Failure of the prosecution to provide any explanation much less a plausible one shows that the investigating agency had no clue about the perpetrators of the crime at the time when it reached the spot or soon thereafter nor did anyone claim to have seen the assailants, for otherwise there was no reason why they could not be named and an FIR registered immediately."

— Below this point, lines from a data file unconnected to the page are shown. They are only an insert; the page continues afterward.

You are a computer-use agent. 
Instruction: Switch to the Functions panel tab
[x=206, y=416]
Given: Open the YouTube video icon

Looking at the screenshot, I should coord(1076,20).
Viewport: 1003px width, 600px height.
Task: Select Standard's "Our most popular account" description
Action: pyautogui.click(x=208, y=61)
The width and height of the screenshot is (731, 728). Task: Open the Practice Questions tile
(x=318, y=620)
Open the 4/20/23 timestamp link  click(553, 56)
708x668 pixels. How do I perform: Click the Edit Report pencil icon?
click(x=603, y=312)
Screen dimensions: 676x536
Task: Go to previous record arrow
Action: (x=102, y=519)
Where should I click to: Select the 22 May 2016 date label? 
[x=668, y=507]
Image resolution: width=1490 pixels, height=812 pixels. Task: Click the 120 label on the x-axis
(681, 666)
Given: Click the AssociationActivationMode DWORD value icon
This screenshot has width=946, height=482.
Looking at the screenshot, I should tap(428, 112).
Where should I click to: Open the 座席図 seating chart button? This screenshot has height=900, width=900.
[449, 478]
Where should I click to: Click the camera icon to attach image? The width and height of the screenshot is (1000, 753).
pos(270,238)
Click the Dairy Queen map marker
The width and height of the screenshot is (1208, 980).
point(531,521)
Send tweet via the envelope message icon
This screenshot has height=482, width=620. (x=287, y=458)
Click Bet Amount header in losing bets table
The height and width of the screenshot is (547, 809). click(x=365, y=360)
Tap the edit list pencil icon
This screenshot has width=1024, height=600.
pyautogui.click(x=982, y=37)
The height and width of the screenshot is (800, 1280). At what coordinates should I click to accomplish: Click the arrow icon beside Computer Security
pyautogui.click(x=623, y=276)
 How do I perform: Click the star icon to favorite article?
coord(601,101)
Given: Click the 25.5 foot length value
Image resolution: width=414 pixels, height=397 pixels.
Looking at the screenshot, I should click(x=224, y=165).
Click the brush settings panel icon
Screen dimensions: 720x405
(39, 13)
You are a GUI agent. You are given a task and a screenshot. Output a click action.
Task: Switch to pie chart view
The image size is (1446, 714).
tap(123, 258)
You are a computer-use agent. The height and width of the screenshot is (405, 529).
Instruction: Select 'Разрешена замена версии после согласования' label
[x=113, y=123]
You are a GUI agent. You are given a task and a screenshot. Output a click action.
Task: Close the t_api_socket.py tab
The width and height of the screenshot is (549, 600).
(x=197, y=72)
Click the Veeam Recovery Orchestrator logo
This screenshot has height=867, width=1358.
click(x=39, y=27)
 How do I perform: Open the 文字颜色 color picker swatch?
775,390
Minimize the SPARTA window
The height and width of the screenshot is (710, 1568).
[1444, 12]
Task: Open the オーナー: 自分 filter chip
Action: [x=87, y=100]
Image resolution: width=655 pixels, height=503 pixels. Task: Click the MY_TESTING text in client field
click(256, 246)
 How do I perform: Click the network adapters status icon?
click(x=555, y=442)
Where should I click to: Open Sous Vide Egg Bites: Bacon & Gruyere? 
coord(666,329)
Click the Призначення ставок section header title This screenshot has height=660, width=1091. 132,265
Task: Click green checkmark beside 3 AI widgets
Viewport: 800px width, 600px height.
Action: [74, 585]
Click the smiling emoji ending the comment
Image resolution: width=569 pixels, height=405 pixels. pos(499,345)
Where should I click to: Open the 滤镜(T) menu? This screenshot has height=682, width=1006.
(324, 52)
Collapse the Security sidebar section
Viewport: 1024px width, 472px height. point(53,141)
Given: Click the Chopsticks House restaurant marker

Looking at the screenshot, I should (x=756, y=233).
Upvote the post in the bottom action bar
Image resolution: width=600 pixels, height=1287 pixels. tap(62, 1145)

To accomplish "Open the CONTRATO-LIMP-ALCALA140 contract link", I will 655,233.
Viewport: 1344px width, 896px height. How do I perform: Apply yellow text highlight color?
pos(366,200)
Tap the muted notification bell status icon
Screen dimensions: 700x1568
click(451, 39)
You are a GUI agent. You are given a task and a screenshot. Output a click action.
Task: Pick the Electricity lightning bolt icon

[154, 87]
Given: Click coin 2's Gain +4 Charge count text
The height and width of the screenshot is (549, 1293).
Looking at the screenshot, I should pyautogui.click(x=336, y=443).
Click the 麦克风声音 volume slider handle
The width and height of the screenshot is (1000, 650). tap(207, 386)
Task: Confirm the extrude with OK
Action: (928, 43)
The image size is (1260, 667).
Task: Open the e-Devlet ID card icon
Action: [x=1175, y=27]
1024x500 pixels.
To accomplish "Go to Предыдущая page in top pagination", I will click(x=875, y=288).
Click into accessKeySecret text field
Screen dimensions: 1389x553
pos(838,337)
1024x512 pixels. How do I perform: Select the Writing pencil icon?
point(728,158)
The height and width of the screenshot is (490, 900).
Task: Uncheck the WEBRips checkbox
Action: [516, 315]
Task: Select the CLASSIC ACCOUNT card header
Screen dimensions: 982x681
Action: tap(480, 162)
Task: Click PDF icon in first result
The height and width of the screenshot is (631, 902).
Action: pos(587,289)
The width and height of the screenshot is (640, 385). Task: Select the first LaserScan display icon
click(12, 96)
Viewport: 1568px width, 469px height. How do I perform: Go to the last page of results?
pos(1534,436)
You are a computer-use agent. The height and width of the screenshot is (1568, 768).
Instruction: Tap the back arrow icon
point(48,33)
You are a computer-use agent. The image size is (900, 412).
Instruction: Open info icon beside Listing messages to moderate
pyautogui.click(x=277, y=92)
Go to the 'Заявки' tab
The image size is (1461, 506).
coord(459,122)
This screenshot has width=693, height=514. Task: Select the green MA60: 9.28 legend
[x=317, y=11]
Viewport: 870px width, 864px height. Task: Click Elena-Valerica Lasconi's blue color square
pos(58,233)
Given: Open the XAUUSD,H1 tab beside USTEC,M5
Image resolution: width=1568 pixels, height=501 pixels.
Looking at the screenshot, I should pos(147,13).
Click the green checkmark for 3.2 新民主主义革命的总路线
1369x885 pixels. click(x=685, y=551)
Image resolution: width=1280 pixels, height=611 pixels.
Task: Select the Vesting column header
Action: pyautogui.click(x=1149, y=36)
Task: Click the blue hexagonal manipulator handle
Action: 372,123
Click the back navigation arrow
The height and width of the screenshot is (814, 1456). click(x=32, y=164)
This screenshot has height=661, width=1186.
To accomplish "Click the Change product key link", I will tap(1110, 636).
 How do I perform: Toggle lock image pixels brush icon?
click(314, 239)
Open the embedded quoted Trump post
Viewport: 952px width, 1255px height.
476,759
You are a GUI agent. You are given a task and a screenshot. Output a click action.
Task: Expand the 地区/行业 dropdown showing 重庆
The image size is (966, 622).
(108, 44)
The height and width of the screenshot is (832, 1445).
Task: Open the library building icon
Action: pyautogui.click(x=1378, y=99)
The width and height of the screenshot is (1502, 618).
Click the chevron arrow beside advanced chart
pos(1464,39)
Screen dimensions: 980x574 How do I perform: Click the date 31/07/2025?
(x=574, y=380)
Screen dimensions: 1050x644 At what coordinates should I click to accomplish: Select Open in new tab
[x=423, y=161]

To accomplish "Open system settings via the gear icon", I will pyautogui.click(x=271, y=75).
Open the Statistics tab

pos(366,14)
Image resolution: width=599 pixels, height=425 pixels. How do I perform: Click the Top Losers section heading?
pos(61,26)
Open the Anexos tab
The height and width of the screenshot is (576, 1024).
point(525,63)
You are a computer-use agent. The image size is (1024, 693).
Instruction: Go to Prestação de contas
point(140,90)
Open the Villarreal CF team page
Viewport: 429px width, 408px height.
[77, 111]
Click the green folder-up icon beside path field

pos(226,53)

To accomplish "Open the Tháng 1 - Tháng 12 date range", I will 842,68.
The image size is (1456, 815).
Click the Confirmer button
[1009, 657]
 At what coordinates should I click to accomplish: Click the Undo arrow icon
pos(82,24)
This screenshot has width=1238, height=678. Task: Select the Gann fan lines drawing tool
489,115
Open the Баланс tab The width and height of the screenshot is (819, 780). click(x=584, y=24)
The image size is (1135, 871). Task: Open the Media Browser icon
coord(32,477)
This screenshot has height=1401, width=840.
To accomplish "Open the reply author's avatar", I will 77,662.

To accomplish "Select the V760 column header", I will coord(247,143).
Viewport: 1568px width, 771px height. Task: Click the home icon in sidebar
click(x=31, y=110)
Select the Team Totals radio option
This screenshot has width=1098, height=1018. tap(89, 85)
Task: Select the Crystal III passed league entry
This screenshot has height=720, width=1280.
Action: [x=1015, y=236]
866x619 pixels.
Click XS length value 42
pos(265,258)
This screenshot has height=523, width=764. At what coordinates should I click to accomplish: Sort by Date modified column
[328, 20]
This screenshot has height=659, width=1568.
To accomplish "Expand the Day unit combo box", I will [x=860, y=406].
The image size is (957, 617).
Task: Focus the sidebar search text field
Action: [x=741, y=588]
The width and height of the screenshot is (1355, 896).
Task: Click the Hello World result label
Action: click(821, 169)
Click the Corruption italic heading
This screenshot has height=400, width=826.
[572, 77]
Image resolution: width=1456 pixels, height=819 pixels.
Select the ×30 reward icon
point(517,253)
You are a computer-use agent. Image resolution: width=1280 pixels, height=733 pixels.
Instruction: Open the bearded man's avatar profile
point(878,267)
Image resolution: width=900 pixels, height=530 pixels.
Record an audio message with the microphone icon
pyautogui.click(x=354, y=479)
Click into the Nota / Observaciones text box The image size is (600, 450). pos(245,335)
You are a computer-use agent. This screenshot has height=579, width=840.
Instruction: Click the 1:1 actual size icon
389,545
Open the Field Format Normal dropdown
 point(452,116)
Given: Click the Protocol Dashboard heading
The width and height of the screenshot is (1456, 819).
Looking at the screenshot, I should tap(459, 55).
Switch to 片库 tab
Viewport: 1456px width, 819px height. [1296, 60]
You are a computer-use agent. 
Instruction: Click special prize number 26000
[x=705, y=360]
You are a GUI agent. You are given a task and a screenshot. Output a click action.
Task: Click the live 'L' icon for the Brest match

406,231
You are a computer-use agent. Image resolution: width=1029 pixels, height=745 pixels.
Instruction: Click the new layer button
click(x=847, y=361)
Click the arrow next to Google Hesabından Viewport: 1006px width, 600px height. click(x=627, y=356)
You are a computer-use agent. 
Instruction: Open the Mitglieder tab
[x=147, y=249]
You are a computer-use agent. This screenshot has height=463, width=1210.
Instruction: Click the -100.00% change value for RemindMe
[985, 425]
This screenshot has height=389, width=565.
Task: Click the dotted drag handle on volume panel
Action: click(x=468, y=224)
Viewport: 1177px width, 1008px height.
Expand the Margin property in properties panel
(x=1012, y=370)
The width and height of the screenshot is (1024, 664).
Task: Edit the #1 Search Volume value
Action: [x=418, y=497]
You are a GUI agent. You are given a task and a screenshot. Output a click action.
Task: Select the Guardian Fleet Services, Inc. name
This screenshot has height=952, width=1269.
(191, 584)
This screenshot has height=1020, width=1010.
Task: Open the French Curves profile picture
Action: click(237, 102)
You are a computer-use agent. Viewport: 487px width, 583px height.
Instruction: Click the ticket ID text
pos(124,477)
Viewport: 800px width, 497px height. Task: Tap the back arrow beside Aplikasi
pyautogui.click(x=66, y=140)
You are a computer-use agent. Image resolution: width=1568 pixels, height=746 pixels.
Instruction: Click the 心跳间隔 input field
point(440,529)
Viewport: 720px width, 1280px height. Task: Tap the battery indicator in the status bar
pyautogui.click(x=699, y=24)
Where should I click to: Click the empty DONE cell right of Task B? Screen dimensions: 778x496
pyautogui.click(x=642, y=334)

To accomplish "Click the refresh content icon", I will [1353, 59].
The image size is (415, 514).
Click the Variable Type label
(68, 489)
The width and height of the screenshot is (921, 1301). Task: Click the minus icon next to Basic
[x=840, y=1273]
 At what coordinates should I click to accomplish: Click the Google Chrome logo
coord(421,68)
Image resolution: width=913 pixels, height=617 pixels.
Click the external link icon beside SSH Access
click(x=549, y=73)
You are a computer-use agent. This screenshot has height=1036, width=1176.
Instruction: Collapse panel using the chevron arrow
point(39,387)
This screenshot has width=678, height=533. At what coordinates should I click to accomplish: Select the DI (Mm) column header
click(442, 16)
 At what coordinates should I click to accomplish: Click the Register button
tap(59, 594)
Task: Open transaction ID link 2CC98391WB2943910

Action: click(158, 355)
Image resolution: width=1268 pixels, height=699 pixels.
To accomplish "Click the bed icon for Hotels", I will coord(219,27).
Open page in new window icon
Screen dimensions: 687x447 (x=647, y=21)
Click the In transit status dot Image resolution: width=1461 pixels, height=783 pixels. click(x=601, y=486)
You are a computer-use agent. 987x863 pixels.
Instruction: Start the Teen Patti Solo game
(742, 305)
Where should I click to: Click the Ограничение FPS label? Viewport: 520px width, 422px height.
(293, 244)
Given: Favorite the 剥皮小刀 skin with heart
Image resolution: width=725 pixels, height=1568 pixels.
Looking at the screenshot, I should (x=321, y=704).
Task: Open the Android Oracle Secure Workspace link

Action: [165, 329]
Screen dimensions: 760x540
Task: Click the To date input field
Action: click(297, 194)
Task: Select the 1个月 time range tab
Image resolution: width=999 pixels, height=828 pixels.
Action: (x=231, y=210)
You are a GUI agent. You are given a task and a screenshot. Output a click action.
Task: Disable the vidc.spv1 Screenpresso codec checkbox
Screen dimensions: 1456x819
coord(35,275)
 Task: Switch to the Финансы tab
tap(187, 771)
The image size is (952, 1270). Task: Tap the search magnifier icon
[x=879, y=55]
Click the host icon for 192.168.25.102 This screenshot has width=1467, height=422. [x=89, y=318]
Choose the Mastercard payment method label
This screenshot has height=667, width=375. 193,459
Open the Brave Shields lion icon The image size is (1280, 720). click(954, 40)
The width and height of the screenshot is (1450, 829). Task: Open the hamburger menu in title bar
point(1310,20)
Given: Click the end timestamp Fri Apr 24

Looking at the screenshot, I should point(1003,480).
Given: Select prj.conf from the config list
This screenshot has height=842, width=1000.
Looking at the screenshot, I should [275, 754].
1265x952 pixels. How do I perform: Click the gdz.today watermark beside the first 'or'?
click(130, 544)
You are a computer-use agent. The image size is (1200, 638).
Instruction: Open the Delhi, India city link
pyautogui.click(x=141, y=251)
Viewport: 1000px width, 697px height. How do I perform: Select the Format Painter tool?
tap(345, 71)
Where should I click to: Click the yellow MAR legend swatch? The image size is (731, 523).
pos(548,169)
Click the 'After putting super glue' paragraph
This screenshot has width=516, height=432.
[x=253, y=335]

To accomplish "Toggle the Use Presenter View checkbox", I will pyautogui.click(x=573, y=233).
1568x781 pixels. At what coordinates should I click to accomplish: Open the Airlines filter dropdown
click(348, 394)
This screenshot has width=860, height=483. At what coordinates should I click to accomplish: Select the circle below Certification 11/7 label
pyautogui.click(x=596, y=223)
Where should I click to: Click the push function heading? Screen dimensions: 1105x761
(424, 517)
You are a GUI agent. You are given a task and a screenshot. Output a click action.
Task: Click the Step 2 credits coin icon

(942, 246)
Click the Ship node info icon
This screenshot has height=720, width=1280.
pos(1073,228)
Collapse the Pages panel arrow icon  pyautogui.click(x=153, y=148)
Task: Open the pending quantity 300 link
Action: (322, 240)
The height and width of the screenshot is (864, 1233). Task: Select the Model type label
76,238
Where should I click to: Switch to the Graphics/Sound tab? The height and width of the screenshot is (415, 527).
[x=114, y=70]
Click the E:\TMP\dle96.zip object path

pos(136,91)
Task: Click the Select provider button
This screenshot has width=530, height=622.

38. The learned Public Prosecutor has made strenuous attempts to canvass an argument that the FIR in this case cannot be treated as ante-timed even when it is shown that the signature of PW1 was obtained during the night at 8 p.m. even when the FIR is timed as one registered at 9 a.m. According to the learned Public Prosecutor, at the most it can be considered that when the investigating officer could trace out that Ext.P1, on the basis of which the crime was already registered, was not signed, the investigating officer has obtained the signature of PW1 who was the informant at a later point of time and, therefore, it was only an inadvertent error which cannot vitiate the registration of the crime. We are unable to comprehend the said argument because of the fact that in order to form a statement within the meaning of Section 154 Cr.P.C., the statement should be a signed one. Further, as per sub-section 2 to Section 154 Cr.P.C., a copy of such a statement recorded in writing and signed by the informant should be duly served on the informant forthwith. We cannot imagine that PW7, who is an experienced Assistant Sub Inspector of Police who had almost 27 years of service, was unaware of the provisions contained in Section 154 Cr.P.C. The fingers point towards his lapse in not recording the F.I.Statement and in not registering the crime at the earliest. It has come out in evidence that he was present in the hospital even during the night of the incident and it was he who took the deceased to the Government Hospital, Kothamangalam. Therefore, it is his admitted case that he could see PW1 and PW2. He has given a false explanation that he could not obtain the presence of PW1 in order to get the F.I.Statement recorded then and there, as PW1 had accompanied the deceased to the Medical College Hospital, Kottayam. It is the admitted case of PW1 that she had never accompanied the deceased to the Medical College Hospital, Kottayam, whereas she along with her mother PW2 continued to be there at the Community Health Centre, Kothamangalam till the next morning as inpatients.

This is not a case wherein PW7 had registered the crime on an extraneous information from somebody or on his own information received by him while he was taking the deceased to the hospital from the courtyard of the house of A1 to A3. Had the crime been registered on the basis of such an extraneous information or on the own information of PW7 which could be gathered legitimately or on the basis of the GD entry of the police station, it could have been said that the absence of signature in Ext.P1 statement is of no consequence at all. In such case, Ext.P1 will have no fault at all as it could not have been treated as the F.I.Statement within the meaning of Section 154 Cr.P.C.

41. The learned Public Prosecutor has relied on the decision in State of M.P. Vs. Mansingh and others [(2003) 10 SCC 414] by pointing out that the Apex Court has held that the evidence of witness cannot be discarded merely because of the fact that the statement of that witness recorded under Section 164 Cr.P.C. does not contain the signature of that witness. We are in respectful agreement with that proposition. The procedure under Section 164 Cr.P.C. is a part of judicial proceedings. In that case, such statements under Section 164 Cr.P.C. are relevant and admissible under two provisions of the Indian Evidence Act. Firstly, it is a public document within the meaning of Section 74(iii) of the Indian Evidence Act. Secondly, the presumption under Section 80 of the Indian Evidence Act is available to such a document. The same cannot be equated with a F.I.Statement recorded by the police under Section 154 Cr.P.C.